Difficile da bloccare - Quando scoppia la rivolta in Iran, con i corrispondenti stranieri messi alla porta dal regime autoritario di Teheran, Twitter (grazie soprattutto alla sua integrazione con la telefonia mobile) diventa l'unico canale d’informazione attraverso il quale comunicare all’esterno ciò che sta accadendo nel Paese, con migliaia di ragazzi armati di cellulare che trasmettono brevi messaggi e immagini della sommossa e della repressione. Tuttavia, se da un lato Twitter permette all’opposizione di sfuggire alla censura del regime - che può oscurare le tv e i siti Internet, ma non riesce a bloccare la rete di micromessaggi - dall’altra è diventato uno strumento di comunicazione utilizzato anche dal governo iraniano stesso per diffondere elementi di controinformazione.

Valutare, selezionare e filtrare - Fare giornalismo diventa dunque (anche) saper dominare le nuove tecnologie, aggirare i muri della censura e soprattutto filtrare fonti la cui attendibilità è spesso tutta da dimostrare. L’afflusso di informazioni è così ingente che c’è la necessità di qualcuno che riesca a trovare il bandolo giornalistico della matassa, a dare una forma a contenuti spesso caotici e frammentari, selezionando le informazioni utili nascoste nella babele delle migliaia di tweet che arrivano ogni ora. Il cronista deve quindi dotarsi di nuovi strumenti e competenze per valutare, selezionare, filtrare e fare controllo incrociato delle informazioni che arrivano velocissimamente da questi molteplici canali.

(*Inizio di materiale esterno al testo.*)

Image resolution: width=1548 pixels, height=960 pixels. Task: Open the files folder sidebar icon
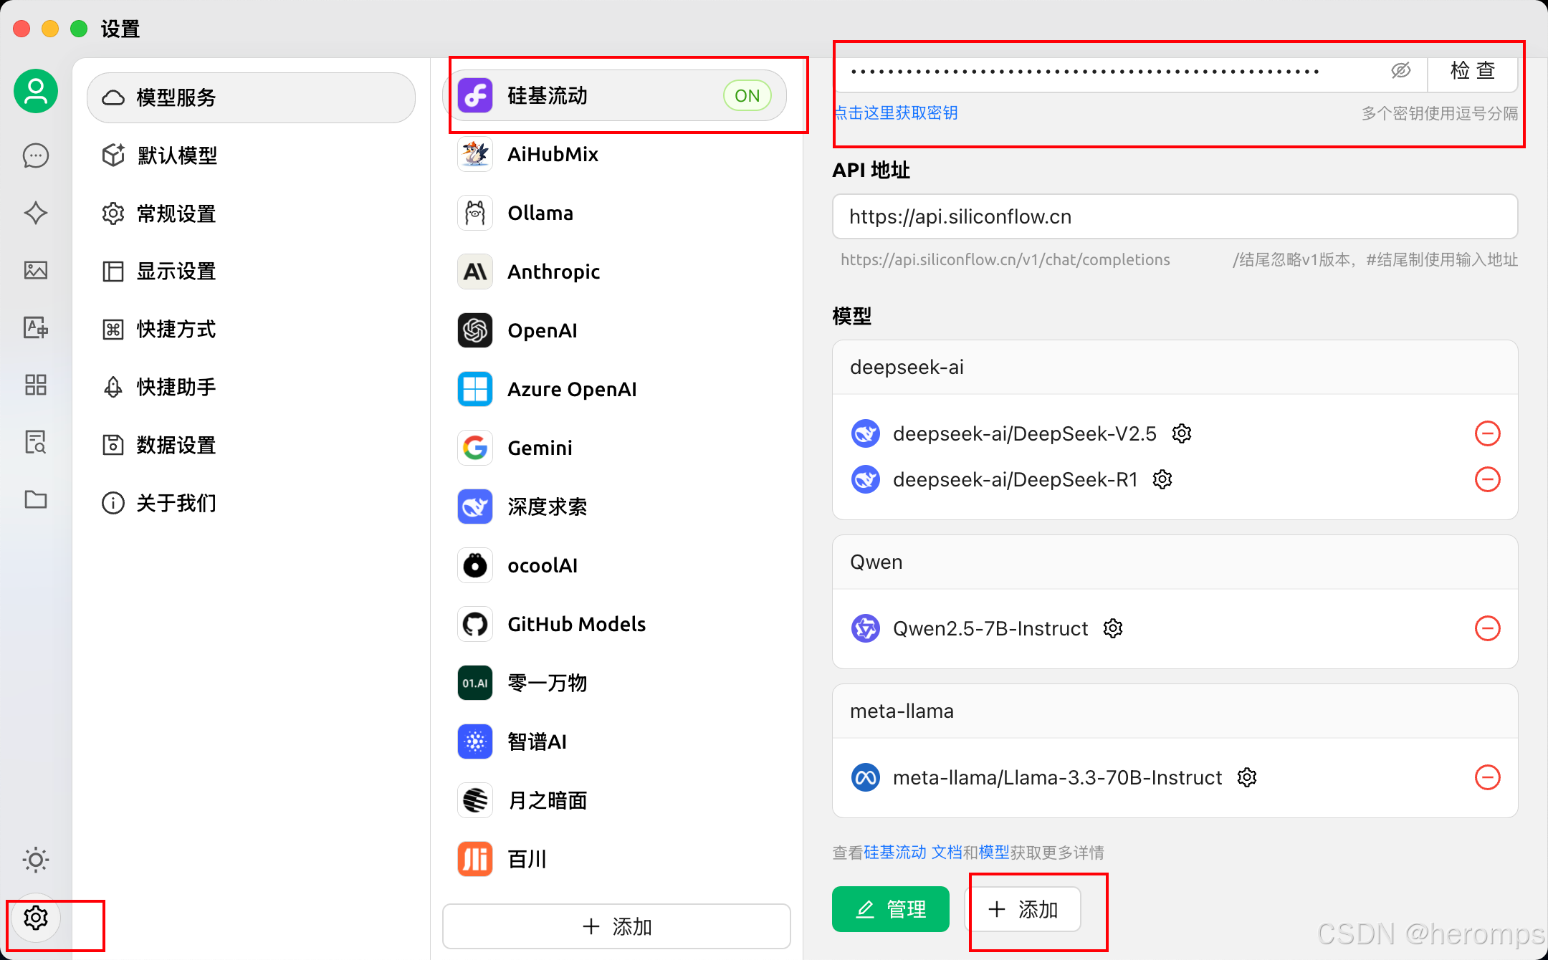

Affidabilità distribuita - Paradossalmente è proprio questo caos che permette alle informazioni di essere via via confermate: se un contenuto è avvalorato da più fonti, trova corrispondenza in altre notizie e viene ribadito in altri tweet, si crea un controllo incrociato, fatto da milioni di persone quasi in tempo reale, che garantisce una sorta di “affidabilità distribuita”. Tutto ciò non rappresenta però la morte del giornalismo, ma piuttosto un cambiamento nel modo di trovare e valutare le fonti, di trattare e controllare l’informazione. Niente è sicuro, tutto deve essere verificato e bisogna saper gestire più fonti contemporaneamente, per costruirsi infine uno scenario sensato e filtrato collettivamente.

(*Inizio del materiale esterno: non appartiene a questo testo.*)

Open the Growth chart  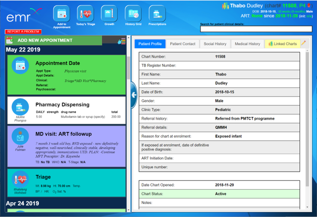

Sorpasso in velocità - L’informazione ormai viaggia rapidamente da un capo all’altro del mondo, le notizie rimbalzano in ogni angolo della Rete e parte del declino dei media tradizionali dipende dalla diffusione di Twitter e simili. Durante le rivolte in Iran, i nuovi canali di scambio di notizie (pur lasciando qualche incertezza sulla loro attendibilità) hanno permesso che gli eventi venissero raccontati minuto per minuto e hanno tenuto testa, e probabilmente superato in quanto a velocità, ai media tradizionali. Urge quindi la necessità di ripensare il ruolo del giornalismo, che deve dotarsi di una nuova “cassetta degli attrezzi” per affrontare rivoluzioni tecnologiche che stanno cambiando il modo di fare informazione.